SUKAMARA – Bupati Sukamara, Windu Subagio menghimbau masyarakat untuk tidak melakukan pembakaran lahan atau membuka lahan dengan cara dibakar yang tidak sesuai dengan aturan berlaku.
Hal itu diungkapkan Windu Subagio usai mengikuti apel sosialisasi maklumat Kapolda Kalteng tentang sanksi pidana pembakaran hutan dan lahan di Mapolres Sukamara, Kamis 25 Februari 2021.
“Sudah beberapa hari ini terasa sudah aroma asap dan kondisi cuaca juga sudah mulai panas, saya selaku bupati menghimbau masyarakat dan jajaran saya untuk tidak melakukan kegiatan pembakaran hutan dan lahan atau kegiatan membuka lahan dengan cara membakar,” kata Windu Subagio.

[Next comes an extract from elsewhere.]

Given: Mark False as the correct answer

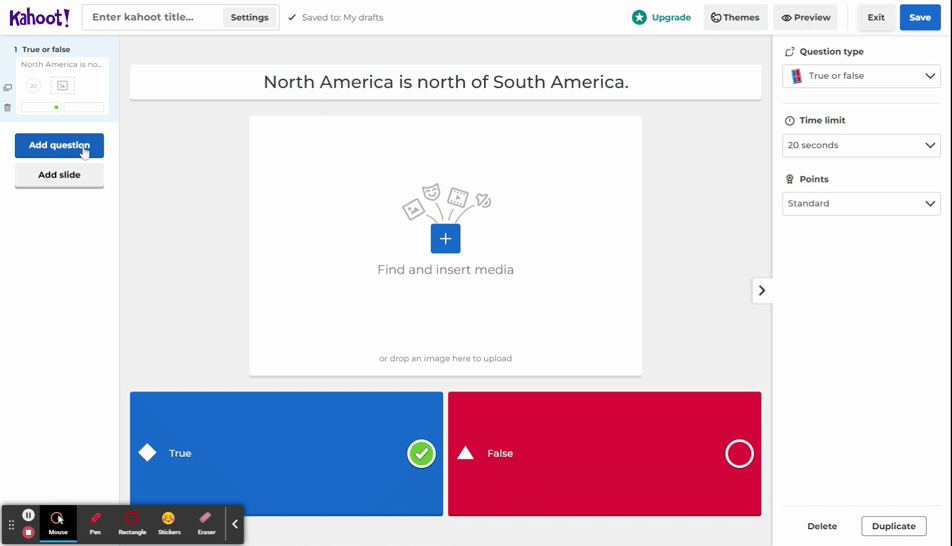Looking at the screenshot, I should 739,454.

Dalam kesempatan itu, Windu menjelaskan jika Pemerintah Daerah telah memiliki peraturan daerah atau Perda yang mengatur terkait dengan pembakaran lahan. “Terkait dengan Perda nomor 1 tahun 2020, boleh dilakukan pembakaran lahan namun harus terukur dan terarah,” ucap Windu Subagio.
Karena itu, Windu Subagio juga mengingatkan agar masyarakat jangan gegabah melakukan pembakaran untuk membuka lahan sehingga akan merugikan diri sendiri lantaran terkena sanksi pidana sesuai dengan maklumat Kapolda. “Semua ada aturannya, jadi jangan sembarang,” pungkas Windu.